Back in Numbers 21, Israel conquered Sihon and Og (the kings of ‘Transjordan’). The tribes claimed that, since the Lord had given them victory over them the land with ample pasturage for their animals should be allowed to take full possession. The land was about 762 m sea level which made it ideal for cattle to graze. The children of Reuben and Gad, having such a great multitude of livestock probably saw it and considered it to be their best bet and therefore made the first bid on the land.

Moses confronts the real reason for them wanting to settle in the highlands: a reluctance to go to war, which is equivalent to rebellion against God’s plan for the nation’s possession. His promised land was across the Jordan to the west, not the east. Moses saw that the request could (again) stir up a rebellion in which Israel rejects God’s gift of the land and lead to yet another wilderness experience. He vividly remembered how the previous generation whom he now outlived lacked faith for crossing into the promised land (Numbers 32:6–15).

Then the request makers persisted with bartering a better deal – they promise to support the conquest of Canaan with their fighting men fully and only return afterwards (vv. 16–27). Moses accepts this compromise (vv. 28–32). Half of Manasseh also gets mentioned to settle on that side of the Jordan, because it probably seemed reasonable to Moses, since their other half would be directly across from them on the other side of Joran.

After Moses died and Joshua took up leadership, the time came to substantiate their prior bargaining.

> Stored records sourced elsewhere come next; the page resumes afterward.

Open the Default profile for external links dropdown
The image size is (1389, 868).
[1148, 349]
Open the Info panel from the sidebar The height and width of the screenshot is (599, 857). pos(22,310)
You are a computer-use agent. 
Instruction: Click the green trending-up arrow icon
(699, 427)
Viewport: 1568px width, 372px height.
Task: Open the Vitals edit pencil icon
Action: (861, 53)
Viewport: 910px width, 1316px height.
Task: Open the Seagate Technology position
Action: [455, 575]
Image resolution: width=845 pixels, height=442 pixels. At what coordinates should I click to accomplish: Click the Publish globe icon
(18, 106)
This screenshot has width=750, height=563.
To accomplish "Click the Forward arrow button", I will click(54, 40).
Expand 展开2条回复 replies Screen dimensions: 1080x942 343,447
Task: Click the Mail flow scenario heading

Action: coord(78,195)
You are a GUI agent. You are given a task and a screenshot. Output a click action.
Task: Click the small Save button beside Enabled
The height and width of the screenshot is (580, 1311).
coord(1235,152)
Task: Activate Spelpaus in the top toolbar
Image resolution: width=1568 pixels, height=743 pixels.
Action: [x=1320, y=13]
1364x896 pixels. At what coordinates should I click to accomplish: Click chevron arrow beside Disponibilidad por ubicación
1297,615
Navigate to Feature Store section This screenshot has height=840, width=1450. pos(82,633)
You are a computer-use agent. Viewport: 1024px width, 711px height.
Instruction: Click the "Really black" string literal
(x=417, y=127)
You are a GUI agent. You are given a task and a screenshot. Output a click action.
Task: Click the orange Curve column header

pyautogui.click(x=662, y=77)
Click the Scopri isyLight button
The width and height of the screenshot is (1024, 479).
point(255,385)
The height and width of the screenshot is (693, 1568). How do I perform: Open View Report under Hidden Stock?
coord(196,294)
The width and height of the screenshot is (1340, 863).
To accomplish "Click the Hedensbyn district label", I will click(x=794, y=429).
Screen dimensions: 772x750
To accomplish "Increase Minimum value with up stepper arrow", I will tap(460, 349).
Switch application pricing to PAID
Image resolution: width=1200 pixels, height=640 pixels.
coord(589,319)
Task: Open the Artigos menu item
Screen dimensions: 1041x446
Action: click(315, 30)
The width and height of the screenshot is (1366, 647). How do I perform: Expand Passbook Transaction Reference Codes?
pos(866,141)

The second setting: Joshua 1:12-16 

“Remember the word which Moses the servant of the Lord commanded you, saying, ‘The Lord your God is giving you rest and is giving you this land.’ Your wives, your little ones, and your livestock shall remain in the land which Moses gave you on this side of the Jordan.

 

However, you shall pass before your brethren armed, all your mighty men of valour, and help them until the Lord has given your brethren rest, as He gave you, and they also have taken possession of the land which the Lord your God is giving them. Then you shall return to the land of your possession and enjoy it, which Moses the Lord’s servant gave you on this side of the Jordan toward the sunrise.”

 

So they answered Joshua, saying, “All that you command us we will do, and wherever you send us we will go.”

These 2 ½ tribes had 136,930 men available (Numbers 26:7, 18, 34). According to Joshua 4:12-13 only 40,000 assisted in war, even though the soldiers from these tribes totalled 110,580. With 40,000 gone to war, this left 70,580 to guard the families and flocks while Canaan was being conquered. When the soldiers returned home, they shared the spoils of war with their brothers (Josh 22:6-8).

It is interesting that they would:

  • Choose their interpretation of inheritance, based on their possessions, before even seeing the fulfilment of the promise of a land flowing with milk and honey.
  • Choose to prosper, rather than dwell with their brothers and sisters in the inheritance God had given them. They were so far from the place of worship; they had to set up a monument to remind their children of their heritage (Josh 22:10ff).
  • Choose to send some soldiers to fight for others, but return to their prior position.

Could this be idiomatic of some borderline believers today? These borderline believers:

 

  • Make up their mind about how far they would go for God. Their possessions determine their decisions, and they lack the patience to see a prophecy fulfilled.
  • Are very busy with work and independent from church and accountability. They uphold a Christian ethos and teach their children the Bible, but they don’t live in fellowship with other believers.
  • Pray for and minister to others for a breakthrough up to a certain point, but then take the claim of the victory and return to doing their own thing.